▸ **RECORDS PROVIDED**:
____

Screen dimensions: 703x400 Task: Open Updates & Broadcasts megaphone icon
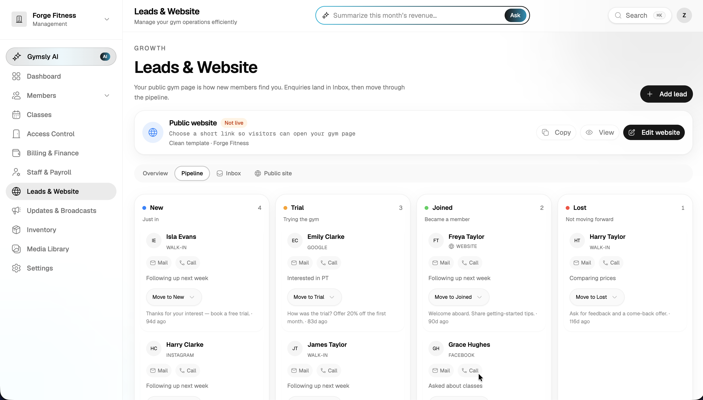pos(16,210)
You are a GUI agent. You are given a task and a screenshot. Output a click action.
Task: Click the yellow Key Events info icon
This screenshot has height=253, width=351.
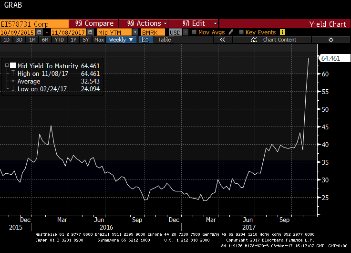pos(282,32)

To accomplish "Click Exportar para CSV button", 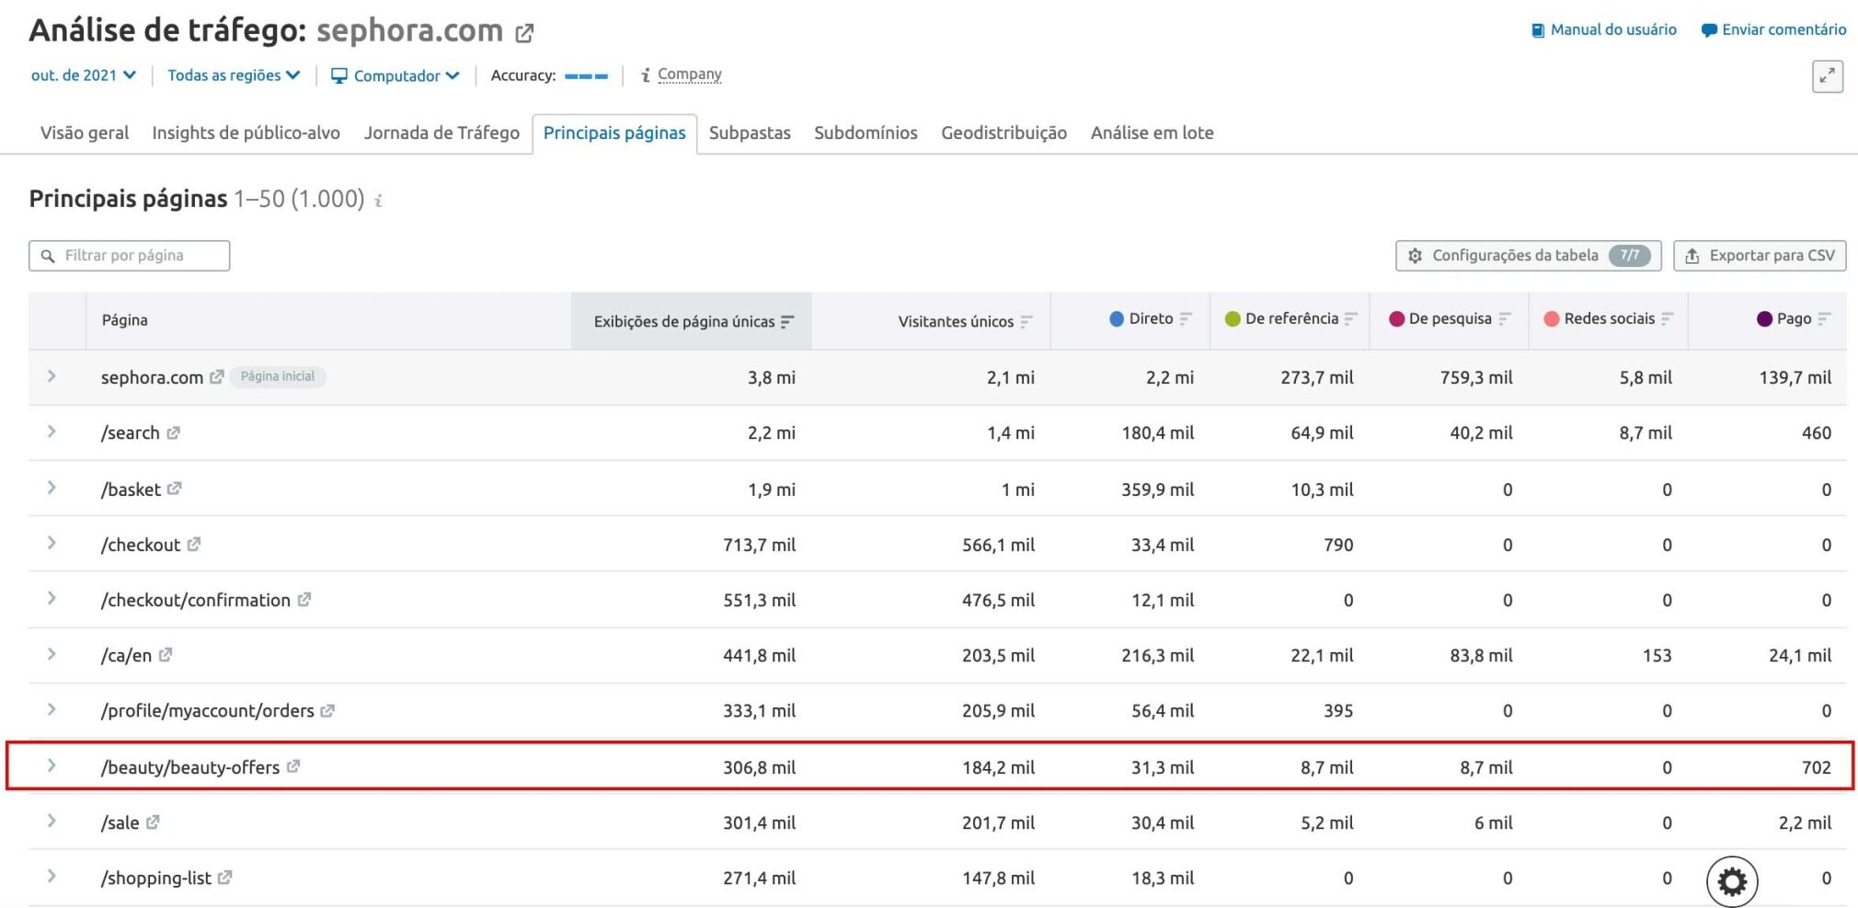I will (x=1760, y=255).
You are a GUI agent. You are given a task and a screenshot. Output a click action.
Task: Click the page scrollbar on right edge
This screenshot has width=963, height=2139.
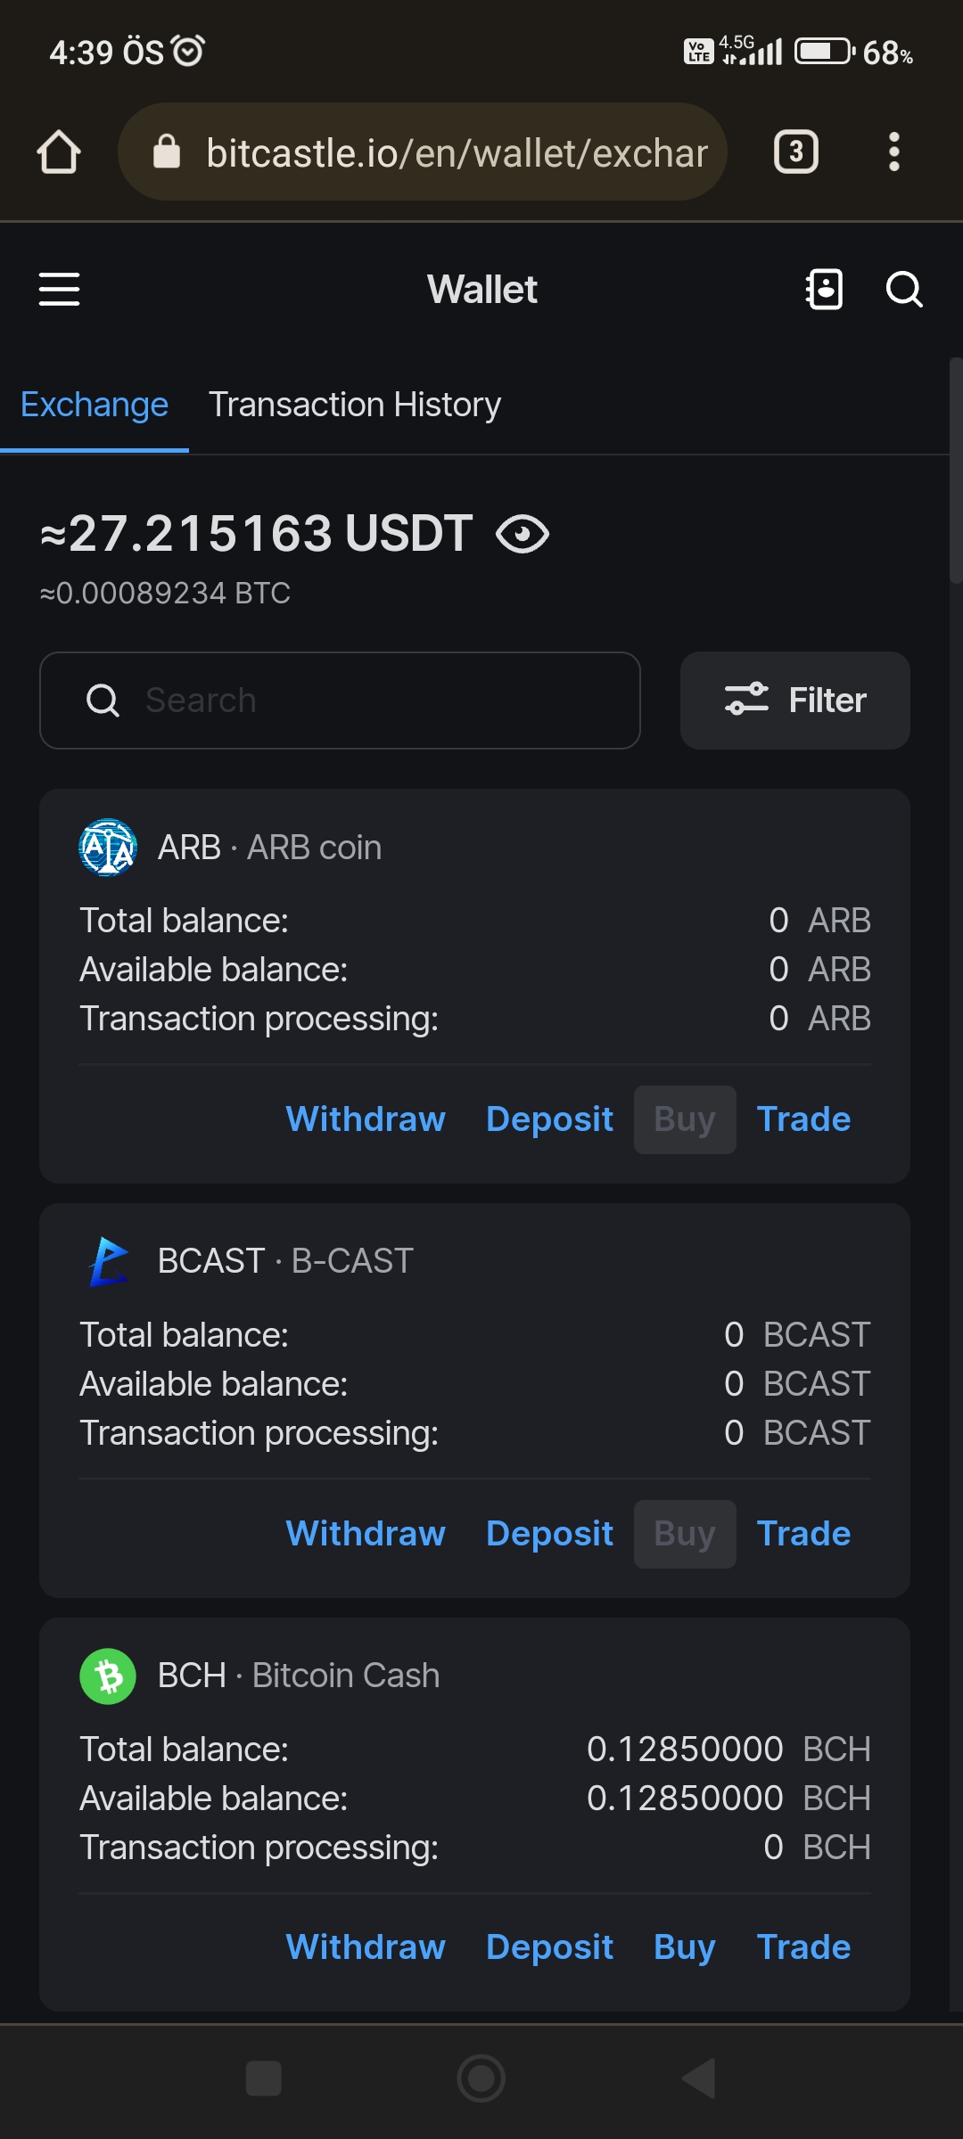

____

Pull out each line from the rows above that contains the string "height", copying it in full.

This screenshot has height=253, width=351.
This screenshot has width=963, height=2139.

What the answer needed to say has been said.